"Let us all choose to be the leaders we wish we had." -Simon Sinek
Happy New Year!
To kick off my @StevePollackCEO 2020 Year of Books, I am beginning with a review of this inspiring work of non-fiction by Simon Sinek, which I recently re-read due to the significant impact it had on me the first time I read it a few years ago.
One of the many ways books can add value to our professional and personal lives is that they sometimes gift us with a brand new lens through which to examine our existing ideas and behaviors. Based on my own experience reading this book, I suggest to you that Start with Why offers a unique perspective on the meaning of "leadership" "loyalty" and "success."
Simon Sinek describes himself as "an unshakable optimist who believes in a bright future and our ability to build it together." He writes and speaks about his discovery of remarkable patterns in how the greatest leaders and organizations think, act and communicate.
Simon may be best known for popularizing the concept of WHY in his first TED Talk in 2009. His talk rose to become the third most watched on TED.com, with over 40 million views and subtitled in 47 languages.
The core idea in Start with Why, is that human beings respond much more powerfully to the WHY behind a product, movement or idea than the WHAT, yet very few organizations, whether they are well-established businesses or recent start-ups, strategically design their business model, their mission statement and their marketing around their own unique WHY.
Sinek gives several clear examples of organizations that have been successful at attracting loyal customers by strategically focusing on why their company does what it does, rather than what the company produces or offers to the public. As simple as that idea may sound, for most companies this shift in focus requires a profound (and difficult to navigate) paradigm shift on the part of its leaders.
In Start with Why, Sinek also proposes that the clearest evidence of powerful leadership is loyalty. Leadership is the ability to rally people—not for a single event—but for years. In business, this kind of loyalty means that stakeholders (customers, members, employees, investors) will continue to support your organization even when you slip up.

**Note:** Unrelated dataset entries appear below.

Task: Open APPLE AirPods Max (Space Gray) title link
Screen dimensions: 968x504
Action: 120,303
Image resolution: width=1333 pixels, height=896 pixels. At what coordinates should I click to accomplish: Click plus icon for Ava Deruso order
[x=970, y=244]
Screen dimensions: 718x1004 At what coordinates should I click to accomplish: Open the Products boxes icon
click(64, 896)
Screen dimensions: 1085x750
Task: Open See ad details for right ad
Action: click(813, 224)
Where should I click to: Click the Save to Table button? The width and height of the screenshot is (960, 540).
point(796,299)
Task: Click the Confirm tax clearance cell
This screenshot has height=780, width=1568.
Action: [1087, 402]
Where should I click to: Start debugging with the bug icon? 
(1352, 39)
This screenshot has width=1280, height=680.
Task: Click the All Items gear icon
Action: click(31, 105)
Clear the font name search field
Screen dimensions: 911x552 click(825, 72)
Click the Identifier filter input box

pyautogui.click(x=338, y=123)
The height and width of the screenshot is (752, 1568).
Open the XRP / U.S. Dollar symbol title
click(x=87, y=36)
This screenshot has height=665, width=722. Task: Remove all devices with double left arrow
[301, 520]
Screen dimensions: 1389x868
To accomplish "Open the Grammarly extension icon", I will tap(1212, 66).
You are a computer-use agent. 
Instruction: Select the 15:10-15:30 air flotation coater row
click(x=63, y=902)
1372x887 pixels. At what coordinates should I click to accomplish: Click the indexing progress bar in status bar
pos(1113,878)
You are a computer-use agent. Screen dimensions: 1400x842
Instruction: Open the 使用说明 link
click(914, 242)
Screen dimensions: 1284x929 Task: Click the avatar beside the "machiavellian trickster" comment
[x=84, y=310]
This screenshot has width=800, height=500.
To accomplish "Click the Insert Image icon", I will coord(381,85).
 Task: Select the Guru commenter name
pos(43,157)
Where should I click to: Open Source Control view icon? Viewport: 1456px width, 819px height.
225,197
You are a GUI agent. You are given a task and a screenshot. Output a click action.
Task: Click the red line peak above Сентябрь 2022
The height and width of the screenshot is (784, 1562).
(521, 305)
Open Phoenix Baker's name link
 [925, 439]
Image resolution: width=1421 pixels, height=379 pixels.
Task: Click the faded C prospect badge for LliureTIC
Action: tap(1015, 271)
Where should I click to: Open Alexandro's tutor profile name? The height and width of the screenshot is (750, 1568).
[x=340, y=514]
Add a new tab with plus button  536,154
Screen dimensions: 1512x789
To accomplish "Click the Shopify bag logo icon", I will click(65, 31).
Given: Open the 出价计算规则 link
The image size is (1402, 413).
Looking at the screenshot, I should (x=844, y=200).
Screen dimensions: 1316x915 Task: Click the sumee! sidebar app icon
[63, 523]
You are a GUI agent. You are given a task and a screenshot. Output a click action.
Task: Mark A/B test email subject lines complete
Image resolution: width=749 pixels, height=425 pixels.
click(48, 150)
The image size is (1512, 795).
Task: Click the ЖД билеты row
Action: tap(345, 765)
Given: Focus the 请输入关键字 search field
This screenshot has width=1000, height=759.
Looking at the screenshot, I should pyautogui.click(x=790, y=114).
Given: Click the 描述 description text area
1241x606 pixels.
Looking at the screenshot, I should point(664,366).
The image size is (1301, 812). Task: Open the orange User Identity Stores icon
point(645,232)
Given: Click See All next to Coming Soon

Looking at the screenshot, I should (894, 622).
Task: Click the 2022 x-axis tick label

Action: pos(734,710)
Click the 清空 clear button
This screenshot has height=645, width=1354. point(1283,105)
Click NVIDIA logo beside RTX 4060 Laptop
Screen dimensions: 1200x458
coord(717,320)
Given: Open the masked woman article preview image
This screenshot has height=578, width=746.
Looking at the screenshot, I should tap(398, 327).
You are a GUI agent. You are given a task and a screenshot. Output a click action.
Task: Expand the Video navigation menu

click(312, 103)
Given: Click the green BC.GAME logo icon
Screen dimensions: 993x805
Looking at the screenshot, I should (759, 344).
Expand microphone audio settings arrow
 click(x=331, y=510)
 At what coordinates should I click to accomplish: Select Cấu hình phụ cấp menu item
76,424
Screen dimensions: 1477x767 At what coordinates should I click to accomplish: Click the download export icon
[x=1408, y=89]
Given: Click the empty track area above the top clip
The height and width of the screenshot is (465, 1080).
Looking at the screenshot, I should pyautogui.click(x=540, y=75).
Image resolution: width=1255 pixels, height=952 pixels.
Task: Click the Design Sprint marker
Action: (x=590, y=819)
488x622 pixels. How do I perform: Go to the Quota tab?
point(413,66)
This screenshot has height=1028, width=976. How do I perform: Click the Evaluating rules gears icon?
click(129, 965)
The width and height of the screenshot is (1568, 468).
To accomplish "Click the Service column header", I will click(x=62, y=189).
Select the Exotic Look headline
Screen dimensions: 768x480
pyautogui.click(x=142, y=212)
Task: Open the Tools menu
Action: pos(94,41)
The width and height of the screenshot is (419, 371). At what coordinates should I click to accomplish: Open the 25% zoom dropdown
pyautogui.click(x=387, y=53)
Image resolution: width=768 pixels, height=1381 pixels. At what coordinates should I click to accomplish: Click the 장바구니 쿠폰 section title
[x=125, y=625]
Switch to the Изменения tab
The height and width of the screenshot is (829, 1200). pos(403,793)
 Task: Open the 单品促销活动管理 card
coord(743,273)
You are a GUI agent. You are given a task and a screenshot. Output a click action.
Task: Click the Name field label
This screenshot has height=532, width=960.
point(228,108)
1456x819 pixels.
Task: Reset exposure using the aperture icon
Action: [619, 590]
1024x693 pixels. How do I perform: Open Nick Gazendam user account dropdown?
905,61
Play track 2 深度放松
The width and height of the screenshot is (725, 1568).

Loyal stakeholders are willing to turn down an equal or better product, better benefits or a better price to continue doing business with you. Loyal stakeholders often don’t even bother to research the competition or entertain other options. But, this level of loyalty is not easily won.
Anyone who is interested in what it takes to build a business, organization or movement that will attract and retain intensely loyal stakeholders will find invaluable advice, inspiration, ideas and direction in the pages of Start with Why.